Lacrosse sticks and balls
A lax stick might look complex because it is. It consists of a head and shaft, purchased separately or as a unit. It has to be tough enough to whip a lax ball.
- Heads: For new players, the wider the base of the head, the easier it'll be to catch a ball. The flatter the scoop, the easier it'll be to pick up ground balls. You'll likely want to buy a pre-strung head for ease, though unstrung versions are available. Experiment with strings to see if you prefer a deeper or more shallow pocket for ball control.
- Shafts: Wood shafts are traditional, while lighter versions are made from carbon fiber and other durable alloys like aluminum, titanium, and scandium. The position you play determines the shaft length you need. Attack and midfield have shorter 30-inch shafts, goalies need 40-inch shafts, and defensive players need 60-inch shafts. Then, you'll need to add wrap or spray to achieve your best grip. Shafts are typically octagon shaped unless you find another variation you're comfortable holding.
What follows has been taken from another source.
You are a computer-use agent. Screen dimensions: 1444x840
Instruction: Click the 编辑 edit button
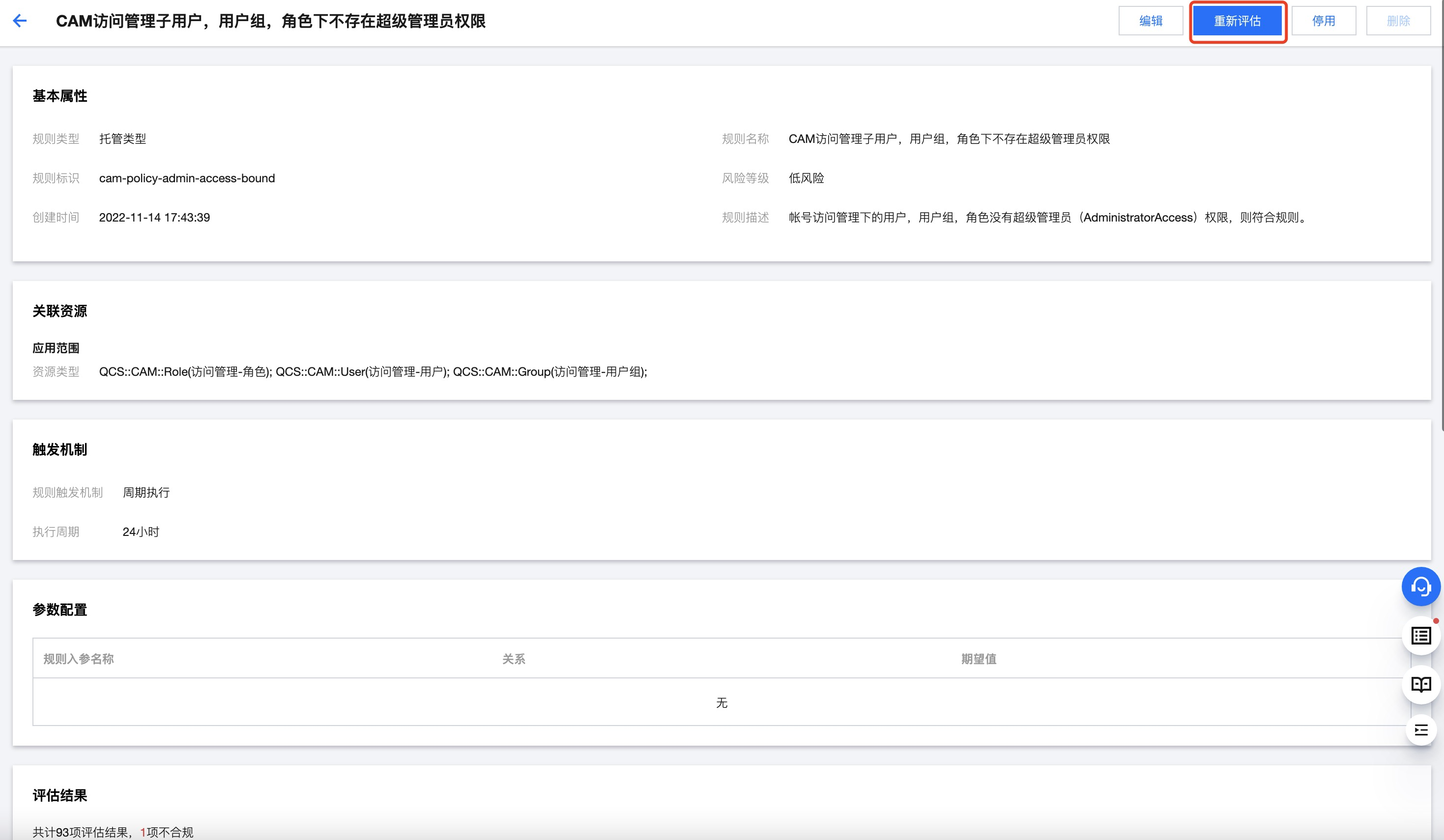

- Game balls: You need fast balls for this fast sport. Official game balls, typically white or yellow, sometimes green or orange, differ in hardness depending on the age level of players. The younger the player, the softer the ball. Rubber balls — fast and furious at around 5 ounces and up to 8 inches in circumference — are used by higher level players. Official balls come in value packs from two to 24 pieces for greater savings.
- Practice balls: Practice balls, not approved for game play, may be the same shape and size as official balls, but they come in varied styles. There are softer practice balls to reduce shock, weighted balls to push the limits, and colored balls so you don't lose them.
Lacrosse protective gear
Whether you're a newbie or veteran lax player, you need protection from the stick. Here's the list of protective equipment you'll need, and don't forget the mouth guards:
- Lacrosse helmets: Arguably the most important piece of protection, you'll need to size the helmet so it's comfortable, is the right weight, allows field of vision, and can be customized to fit your head.
- Lacrosse shoulder pads: Look for shoulder pad liners with sternum and collarbone protection but without bulky shoulder padding so your arm and shoulder can move freely.
- Lacrosse arm and elbow guards: When worn, this type of guard may restrict movement, but players will need to determine if they want to sacrifice protection for mobility.
- Lacrosse gloves: Gloves for this sport may look over-the-top, but it's for a reason, and it's always about the stick. The bottom line: Make sure your palm is 100 percent completely covered, that you have give in the gussets (especially at the thumb), that you have grip for stick handling, and choose a glove with ventilation.
Lacrosse cleats and clothing
Cleats for different sports vary in height. Typically you need to wear your sport's cleat style during play, or you may face getting flagged during a game. Here's what you need to know so you have the right lax cleats:
- Ankle support: Lacrosse is built on side-to-side movement, almost more than other sports. That means you need high ankle support.
- Cleat position: Cleats are located on the outside portion of the sole to stabilize the foot during side-to-side movements.
- Teamwear: Your team will likely have a uniform for game play. During practice, rely on reversible tricot mesh lacrosse tanks, T-shirts, and shorts to keep you cool.